*TO DO*
Using the records below, give again exactly the lines from the line that contains "This screenshot has height=729, width=886." through the line that contains "has height=768, width=1366.", both ends included, and only those.

(Records from a data source)
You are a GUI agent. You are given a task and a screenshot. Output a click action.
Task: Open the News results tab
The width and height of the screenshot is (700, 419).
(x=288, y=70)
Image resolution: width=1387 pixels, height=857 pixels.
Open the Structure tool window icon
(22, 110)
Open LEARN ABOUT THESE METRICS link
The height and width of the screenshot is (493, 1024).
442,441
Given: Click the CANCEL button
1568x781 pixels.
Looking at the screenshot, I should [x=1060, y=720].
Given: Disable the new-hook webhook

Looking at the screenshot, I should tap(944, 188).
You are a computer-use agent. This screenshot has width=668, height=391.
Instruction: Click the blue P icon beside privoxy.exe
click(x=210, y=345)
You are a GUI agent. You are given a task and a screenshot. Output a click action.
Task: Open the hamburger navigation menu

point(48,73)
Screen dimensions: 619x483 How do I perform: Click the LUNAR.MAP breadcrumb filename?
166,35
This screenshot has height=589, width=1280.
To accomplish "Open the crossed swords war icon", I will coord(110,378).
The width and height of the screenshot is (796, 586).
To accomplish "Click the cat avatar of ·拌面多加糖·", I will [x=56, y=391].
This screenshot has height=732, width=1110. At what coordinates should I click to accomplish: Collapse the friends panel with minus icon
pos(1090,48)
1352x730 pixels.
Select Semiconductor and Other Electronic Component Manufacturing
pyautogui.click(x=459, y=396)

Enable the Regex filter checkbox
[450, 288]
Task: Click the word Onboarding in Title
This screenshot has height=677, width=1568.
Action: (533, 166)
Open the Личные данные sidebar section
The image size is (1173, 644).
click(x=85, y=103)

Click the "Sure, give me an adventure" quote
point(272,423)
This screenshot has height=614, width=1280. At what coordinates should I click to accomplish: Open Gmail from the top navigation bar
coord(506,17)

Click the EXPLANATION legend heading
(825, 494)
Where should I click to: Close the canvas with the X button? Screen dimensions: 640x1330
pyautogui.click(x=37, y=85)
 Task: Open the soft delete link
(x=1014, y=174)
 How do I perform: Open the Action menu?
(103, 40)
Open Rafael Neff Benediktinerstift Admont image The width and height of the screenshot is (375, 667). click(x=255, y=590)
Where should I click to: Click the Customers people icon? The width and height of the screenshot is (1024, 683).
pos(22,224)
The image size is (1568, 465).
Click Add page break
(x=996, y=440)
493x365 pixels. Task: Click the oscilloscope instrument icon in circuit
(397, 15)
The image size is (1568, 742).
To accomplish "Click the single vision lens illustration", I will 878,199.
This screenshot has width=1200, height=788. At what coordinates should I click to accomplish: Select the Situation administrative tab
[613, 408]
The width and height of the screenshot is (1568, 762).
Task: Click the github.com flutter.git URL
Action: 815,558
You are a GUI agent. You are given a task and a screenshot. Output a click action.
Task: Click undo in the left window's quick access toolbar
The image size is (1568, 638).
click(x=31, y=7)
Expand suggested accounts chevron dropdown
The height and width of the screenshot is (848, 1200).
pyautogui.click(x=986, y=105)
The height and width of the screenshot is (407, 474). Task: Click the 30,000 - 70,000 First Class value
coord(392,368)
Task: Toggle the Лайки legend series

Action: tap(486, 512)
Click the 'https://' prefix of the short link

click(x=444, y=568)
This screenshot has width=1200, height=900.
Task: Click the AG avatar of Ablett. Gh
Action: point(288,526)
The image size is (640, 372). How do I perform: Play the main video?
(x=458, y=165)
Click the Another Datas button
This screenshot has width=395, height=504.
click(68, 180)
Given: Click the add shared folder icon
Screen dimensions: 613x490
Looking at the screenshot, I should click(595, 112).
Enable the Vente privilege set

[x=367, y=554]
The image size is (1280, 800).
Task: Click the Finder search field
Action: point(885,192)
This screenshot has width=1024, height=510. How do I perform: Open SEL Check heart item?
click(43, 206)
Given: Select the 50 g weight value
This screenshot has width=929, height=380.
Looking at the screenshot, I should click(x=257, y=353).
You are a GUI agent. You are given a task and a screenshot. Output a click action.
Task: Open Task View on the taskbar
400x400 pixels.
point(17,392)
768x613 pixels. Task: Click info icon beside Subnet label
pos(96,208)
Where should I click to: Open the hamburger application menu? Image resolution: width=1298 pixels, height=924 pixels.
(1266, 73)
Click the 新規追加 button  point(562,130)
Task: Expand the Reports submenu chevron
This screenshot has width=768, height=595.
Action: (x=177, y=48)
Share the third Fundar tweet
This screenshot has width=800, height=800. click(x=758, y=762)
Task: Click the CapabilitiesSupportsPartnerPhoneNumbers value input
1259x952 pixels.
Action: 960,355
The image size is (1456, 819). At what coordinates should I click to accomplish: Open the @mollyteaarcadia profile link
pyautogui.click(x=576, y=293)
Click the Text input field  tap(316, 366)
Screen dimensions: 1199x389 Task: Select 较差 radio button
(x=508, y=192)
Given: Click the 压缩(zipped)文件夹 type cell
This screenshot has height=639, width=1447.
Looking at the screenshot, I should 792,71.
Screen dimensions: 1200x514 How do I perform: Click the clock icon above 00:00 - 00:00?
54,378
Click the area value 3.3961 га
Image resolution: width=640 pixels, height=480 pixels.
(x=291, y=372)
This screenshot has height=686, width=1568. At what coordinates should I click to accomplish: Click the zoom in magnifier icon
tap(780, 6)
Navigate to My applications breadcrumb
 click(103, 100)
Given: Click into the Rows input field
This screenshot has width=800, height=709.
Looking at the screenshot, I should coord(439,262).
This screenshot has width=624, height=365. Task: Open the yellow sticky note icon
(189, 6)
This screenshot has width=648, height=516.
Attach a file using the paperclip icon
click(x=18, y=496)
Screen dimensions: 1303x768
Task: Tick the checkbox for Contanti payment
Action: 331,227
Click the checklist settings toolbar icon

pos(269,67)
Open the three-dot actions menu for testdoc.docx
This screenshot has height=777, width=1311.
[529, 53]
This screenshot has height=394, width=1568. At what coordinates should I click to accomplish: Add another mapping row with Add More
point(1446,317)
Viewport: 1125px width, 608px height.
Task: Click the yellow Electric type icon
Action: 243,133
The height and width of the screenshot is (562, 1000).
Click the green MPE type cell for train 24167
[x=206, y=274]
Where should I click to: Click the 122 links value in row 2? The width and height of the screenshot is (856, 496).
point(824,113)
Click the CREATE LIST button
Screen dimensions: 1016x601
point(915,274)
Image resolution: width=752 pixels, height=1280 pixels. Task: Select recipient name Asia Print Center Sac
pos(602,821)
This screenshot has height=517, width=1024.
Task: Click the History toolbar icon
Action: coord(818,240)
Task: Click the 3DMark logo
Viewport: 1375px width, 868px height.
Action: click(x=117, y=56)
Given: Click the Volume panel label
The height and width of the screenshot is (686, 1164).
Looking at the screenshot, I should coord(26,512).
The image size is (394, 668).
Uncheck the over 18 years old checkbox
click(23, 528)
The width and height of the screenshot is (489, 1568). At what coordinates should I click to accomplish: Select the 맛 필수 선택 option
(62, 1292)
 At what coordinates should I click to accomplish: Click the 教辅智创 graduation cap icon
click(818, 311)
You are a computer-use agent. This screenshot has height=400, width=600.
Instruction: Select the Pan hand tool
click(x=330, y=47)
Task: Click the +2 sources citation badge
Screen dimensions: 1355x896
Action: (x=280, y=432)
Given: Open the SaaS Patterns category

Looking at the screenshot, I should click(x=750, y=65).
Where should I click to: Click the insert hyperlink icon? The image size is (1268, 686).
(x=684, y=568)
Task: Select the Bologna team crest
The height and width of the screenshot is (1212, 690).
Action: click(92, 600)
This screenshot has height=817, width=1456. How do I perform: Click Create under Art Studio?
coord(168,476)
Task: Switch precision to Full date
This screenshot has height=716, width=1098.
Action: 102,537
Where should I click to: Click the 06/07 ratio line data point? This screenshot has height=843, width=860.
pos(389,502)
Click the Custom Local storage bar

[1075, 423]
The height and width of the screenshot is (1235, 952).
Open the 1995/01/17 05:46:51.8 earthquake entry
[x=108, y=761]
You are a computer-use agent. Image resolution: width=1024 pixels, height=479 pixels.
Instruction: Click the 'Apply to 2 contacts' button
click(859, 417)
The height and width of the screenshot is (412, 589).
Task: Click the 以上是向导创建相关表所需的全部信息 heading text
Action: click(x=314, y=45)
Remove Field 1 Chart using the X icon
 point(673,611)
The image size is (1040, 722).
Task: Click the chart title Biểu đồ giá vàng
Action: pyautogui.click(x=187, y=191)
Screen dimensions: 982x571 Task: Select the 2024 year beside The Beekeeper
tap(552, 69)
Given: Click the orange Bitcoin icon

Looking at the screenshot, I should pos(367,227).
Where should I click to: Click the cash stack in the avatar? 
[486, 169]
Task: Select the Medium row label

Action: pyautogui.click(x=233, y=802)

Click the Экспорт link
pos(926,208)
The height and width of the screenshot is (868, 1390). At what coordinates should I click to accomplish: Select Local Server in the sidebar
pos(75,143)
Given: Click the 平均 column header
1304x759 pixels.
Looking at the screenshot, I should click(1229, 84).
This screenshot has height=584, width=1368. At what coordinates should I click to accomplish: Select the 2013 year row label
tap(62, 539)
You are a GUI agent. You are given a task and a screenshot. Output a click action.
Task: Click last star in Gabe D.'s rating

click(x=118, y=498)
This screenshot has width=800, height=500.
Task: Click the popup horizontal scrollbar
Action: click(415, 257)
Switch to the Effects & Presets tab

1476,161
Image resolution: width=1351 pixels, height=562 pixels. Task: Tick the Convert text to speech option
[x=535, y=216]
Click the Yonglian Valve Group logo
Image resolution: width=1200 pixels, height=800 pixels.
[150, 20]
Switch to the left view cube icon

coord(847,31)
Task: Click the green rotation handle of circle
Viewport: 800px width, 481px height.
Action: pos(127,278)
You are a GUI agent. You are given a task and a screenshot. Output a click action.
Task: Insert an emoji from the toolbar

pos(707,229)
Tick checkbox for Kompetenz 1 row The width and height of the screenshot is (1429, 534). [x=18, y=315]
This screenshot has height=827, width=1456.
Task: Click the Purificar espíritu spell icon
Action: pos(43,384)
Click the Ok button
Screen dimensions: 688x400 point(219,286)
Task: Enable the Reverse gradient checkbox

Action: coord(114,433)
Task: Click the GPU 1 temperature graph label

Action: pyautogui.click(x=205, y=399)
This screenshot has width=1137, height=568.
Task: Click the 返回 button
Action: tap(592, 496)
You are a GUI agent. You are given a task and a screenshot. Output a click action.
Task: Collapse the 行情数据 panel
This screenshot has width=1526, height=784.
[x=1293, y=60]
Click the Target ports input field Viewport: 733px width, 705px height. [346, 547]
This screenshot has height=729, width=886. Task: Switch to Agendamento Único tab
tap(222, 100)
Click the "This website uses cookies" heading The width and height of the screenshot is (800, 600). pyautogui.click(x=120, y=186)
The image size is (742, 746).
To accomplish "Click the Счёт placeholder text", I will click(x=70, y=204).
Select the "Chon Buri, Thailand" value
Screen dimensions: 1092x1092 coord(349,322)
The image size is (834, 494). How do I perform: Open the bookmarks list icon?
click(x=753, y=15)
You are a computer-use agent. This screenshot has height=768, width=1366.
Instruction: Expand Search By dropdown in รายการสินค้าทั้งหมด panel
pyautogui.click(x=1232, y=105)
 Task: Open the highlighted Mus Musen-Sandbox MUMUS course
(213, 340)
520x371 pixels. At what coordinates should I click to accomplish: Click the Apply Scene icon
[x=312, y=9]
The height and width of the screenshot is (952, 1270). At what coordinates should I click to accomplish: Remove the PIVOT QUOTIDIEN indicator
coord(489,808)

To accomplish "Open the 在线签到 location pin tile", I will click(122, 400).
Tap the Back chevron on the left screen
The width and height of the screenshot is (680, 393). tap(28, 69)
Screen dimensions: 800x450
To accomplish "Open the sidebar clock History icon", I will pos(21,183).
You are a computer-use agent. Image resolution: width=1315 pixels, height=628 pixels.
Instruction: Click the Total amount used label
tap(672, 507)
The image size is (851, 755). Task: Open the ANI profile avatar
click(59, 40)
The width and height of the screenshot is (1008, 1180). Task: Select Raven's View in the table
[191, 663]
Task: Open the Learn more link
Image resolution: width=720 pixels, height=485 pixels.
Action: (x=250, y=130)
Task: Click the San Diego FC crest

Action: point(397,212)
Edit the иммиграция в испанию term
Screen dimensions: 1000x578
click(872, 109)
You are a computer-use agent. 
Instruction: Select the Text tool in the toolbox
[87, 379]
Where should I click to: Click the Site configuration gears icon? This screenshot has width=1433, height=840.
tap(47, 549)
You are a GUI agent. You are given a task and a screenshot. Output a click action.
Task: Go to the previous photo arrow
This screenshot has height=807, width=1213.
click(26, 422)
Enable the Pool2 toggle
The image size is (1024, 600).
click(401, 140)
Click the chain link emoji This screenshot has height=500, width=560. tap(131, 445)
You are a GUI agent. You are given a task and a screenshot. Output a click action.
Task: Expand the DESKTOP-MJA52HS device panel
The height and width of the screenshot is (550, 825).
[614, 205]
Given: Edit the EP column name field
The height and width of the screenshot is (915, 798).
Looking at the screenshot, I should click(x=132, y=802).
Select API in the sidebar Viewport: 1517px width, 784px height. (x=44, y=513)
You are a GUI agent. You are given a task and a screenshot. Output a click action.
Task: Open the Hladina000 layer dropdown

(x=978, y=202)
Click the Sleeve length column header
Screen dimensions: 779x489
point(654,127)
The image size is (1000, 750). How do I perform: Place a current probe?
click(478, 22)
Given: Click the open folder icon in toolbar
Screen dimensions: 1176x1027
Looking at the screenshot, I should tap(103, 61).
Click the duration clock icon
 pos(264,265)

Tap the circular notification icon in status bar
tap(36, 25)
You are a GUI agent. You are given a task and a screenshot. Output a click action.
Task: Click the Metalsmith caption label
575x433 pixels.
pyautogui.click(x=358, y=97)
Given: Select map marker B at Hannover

*YOUR RESPONSE*
This screenshot has height=729, width=886. Task: Switch to Agendamento Único tab
tap(222, 100)
Click the "This website uses cookies" heading The width and height of the screenshot is (800, 600). pyautogui.click(x=120, y=186)
The image size is (742, 746).
To accomplish "Click the Счёт placeholder text", I will click(x=70, y=204).
Select the "Chon Buri, Thailand" value
Screen dimensions: 1092x1092 coord(349,322)
The image size is (834, 494). How do I perform: Open the bookmarks list icon?
click(x=753, y=15)
You are a computer-use agent. This screenshot has height=768, width=1366.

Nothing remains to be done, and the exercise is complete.